Всю неделю Оля о Дончике думала. Плакала. Легче на душе, когда у тебя есть кто-то живой, о ком ты можешь поплакать. Только вот с каждым разом всё тяжелее становилось Оле возвращаться. Характер у Дончика испортился. Есть он стал плохо, слепые глаза всё слезились и из дома его в воскресенье перед отъездом стало невозможно выставить. Большая, обессилившая от старости собака лежала у тёплой печки и не хотела перебираться под ноябрьскую изморось. Приходилось Оле брать Дончика под тощее брюхо и насильно тащить к будке. А он подвывал жалобно, цеплялся когтями за деревянные кухонные половицы. Соседка говорила, чтоб сдала Оля своего Дончика на усыпление — старый уже, прожил свой век. К тому же, ладно, осень сейчас, а зимой как? У Оли и дров-то на зиму не заготовлено. Как ночевать в выстуженном нетопленном доме? Оля плакала потихоньку, но Дончика на усыпление сдать отказалась. Только отвязала его, чтоб он мог по соседям пройтись и попросить себе еды, если голодно станет. А сама уже с понедельника ожидала пятницу.
Пятница наступила скоро. Четыре часа в вагоне обычно тянутся долго, но на этот раз простуженная, затемпературившая Оленька провалилась в тяжёлый и горячий сон, едва прислонив голову к холодному вагонному окну.
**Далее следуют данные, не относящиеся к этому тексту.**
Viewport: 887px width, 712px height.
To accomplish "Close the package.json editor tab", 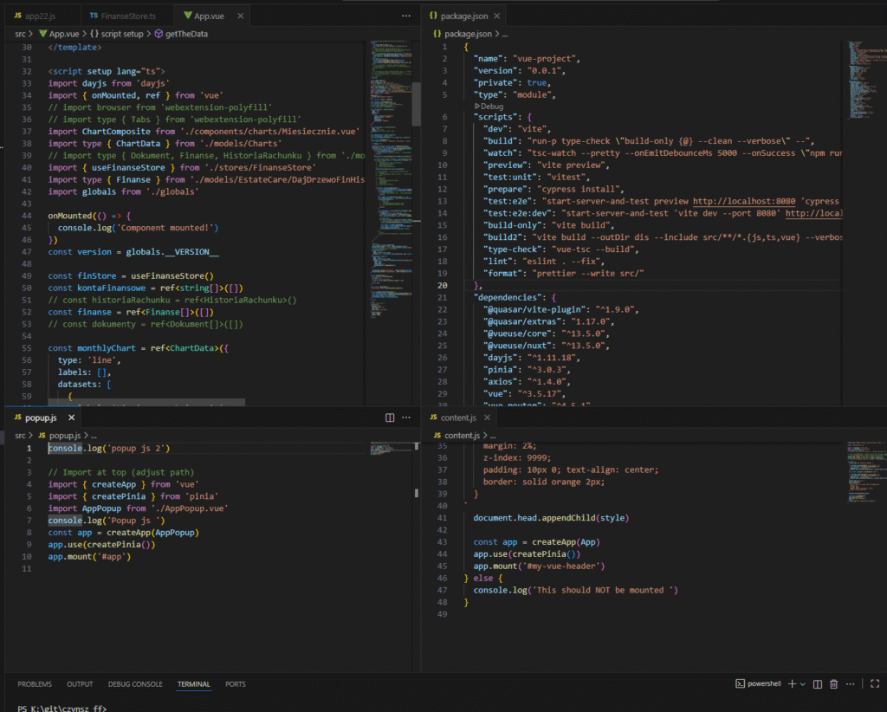I will (495, 16).
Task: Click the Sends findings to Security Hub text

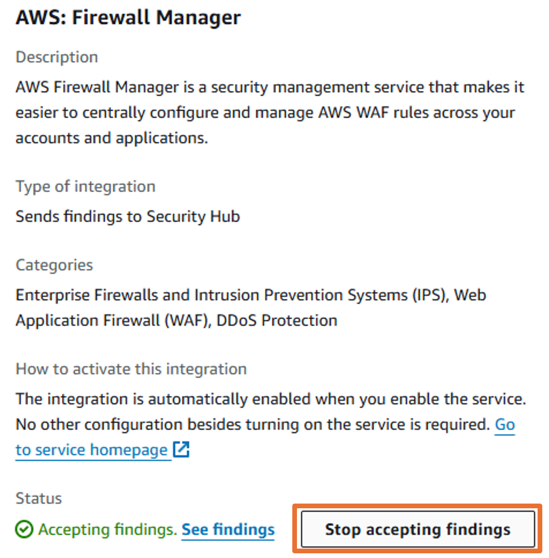Action: (x=128, y=216)
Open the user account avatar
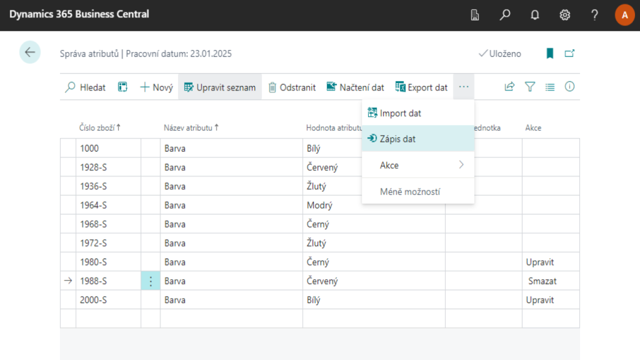The image size is (640, 360). click(x=625, y=15)
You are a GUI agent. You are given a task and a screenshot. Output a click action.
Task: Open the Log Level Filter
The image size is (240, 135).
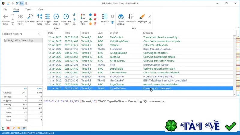coord(83,19)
Во сне было лето и мама, и отец были живы. Чинно сидели за столом. Неожиданно молодые и красивые. Отец поверх праздничной скатерти держал маму за руку, чего он при жизни никогда не делал, а мама сердито качала головой:
— И чего ты, доню, больная приехала в такую дорогу? Отлежалась бы.
— Так Дончика кормить некому. Я соседку попросила, только мне кажется, она его не кормит, — вздохнула Оленька.
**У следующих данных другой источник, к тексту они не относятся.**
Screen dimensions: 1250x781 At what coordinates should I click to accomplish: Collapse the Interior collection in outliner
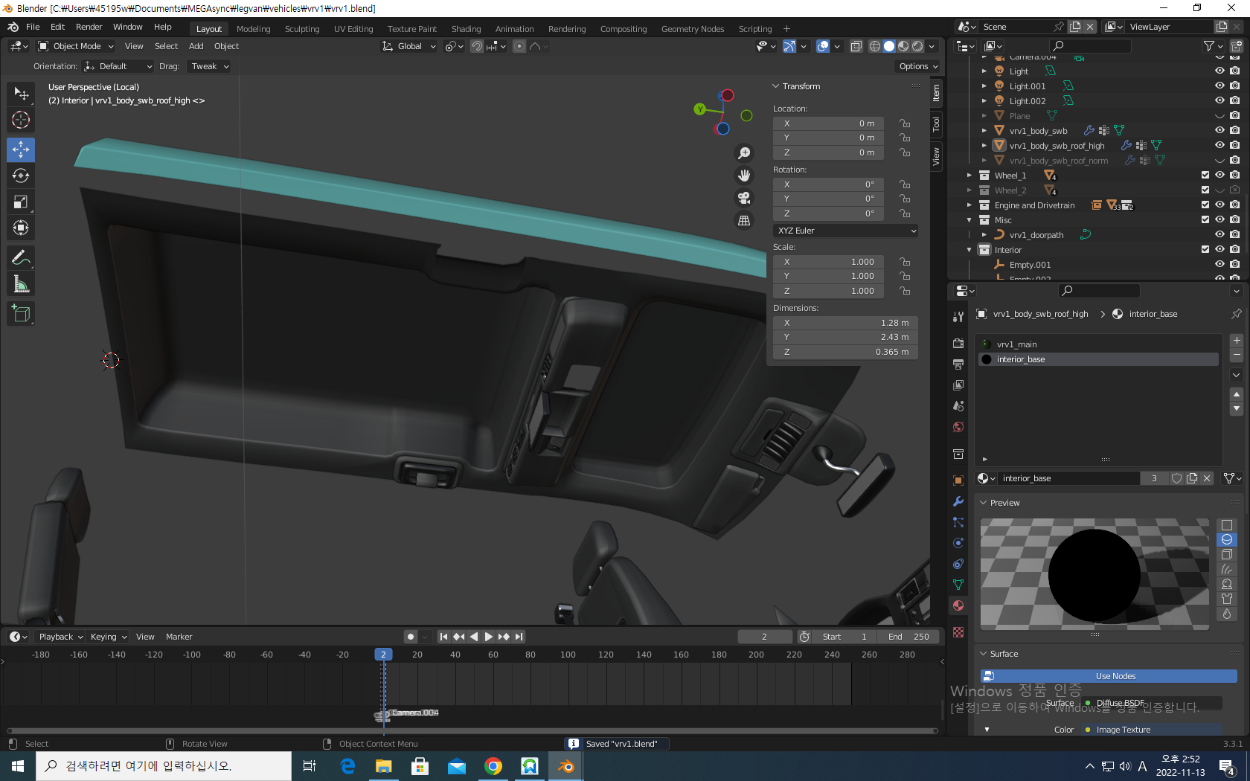pyautogui.click(x=969, y=250)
— А ты, детка, не переживай, мы теперь Дончика сами кормить будем.
Вагон качнулся и Оля проснулась. Горько сжалось от предчувствия сердце. Два десятка метров от вокзала до дома показались Оле долгими, ноги сделались ватными, идти не хотели.
— Олюша! — громко позвала соседка, — Дончика твоего отстрелили. Он на дорогу вышел, а тут — живодёры. Я тебе звонила, чтоб ты попусту не ехала, только ты трубку не брала.
— Где он?
— Тиить, — протянула соседка, — так они ж, эти стрелялы, за собой убирают. Им, небось, за каждого такого поголовно платят.
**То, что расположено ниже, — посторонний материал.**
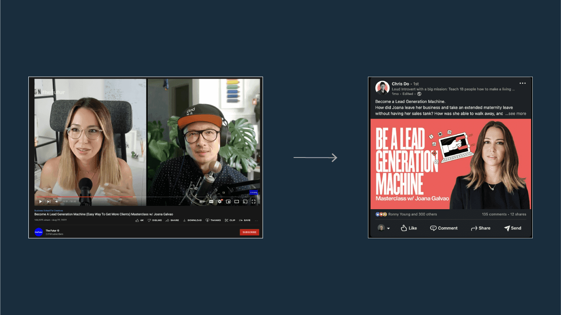The height and width of the screenshot is (315, 561).
Task: Cast the video to a TV
Action: click(245, 201)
Оля в дом не пошла, только постояла немножко у будки, всё пыталась заставить себя позвать Дончика — не смогла. Развернулась — к вокзалу. Тут поезд на город последний подошёл. Села и впала в забытьё. В забытье том всё шла она длинными тёмными коридорами, пока не наткнулась на деревянную дверь, такую как у них в старом доме. Повернула ручку. Светло, а по потолку солнечные зайчики бегают, за столом отец с матерью, как сидели, так и сидят. Дверь в сени открыта, и тепло оттуда идёт — как магнитом Оленьку к себе тянет. Подошла поближе, глядь, на пороге человек сидит и Дончика кормит. Зовёт его ласково и — с руки. Дончик-то выправился, гладкий стал, шерсть на нём шелковистая и глаза живые. Хвостом виляет. Вот же, она боялась, что Дончик с голода подохнет, а тут хороший человек нашёлся, кормит его и лечит. Она даже задохнулась от благодарности и человека того за плечо тронула, чтоб спасибо ему сказать. Он лицо своё к ней повернул, улыбается, а в глазах такая ласка и любовь такая, что ни в родителях своих, ни в каком родном и незнакомом человеке до этого Оленька не видела. И не знала, что такая любовь есть.
— Приехала поздно. Иду. Ночь, дождь даже со снегом, а мне тепло. Иду и плачу от радости за своего Дончика. Хорошо ему там — ни больно, ни холодно и сам Ангел мой из рук его кормит.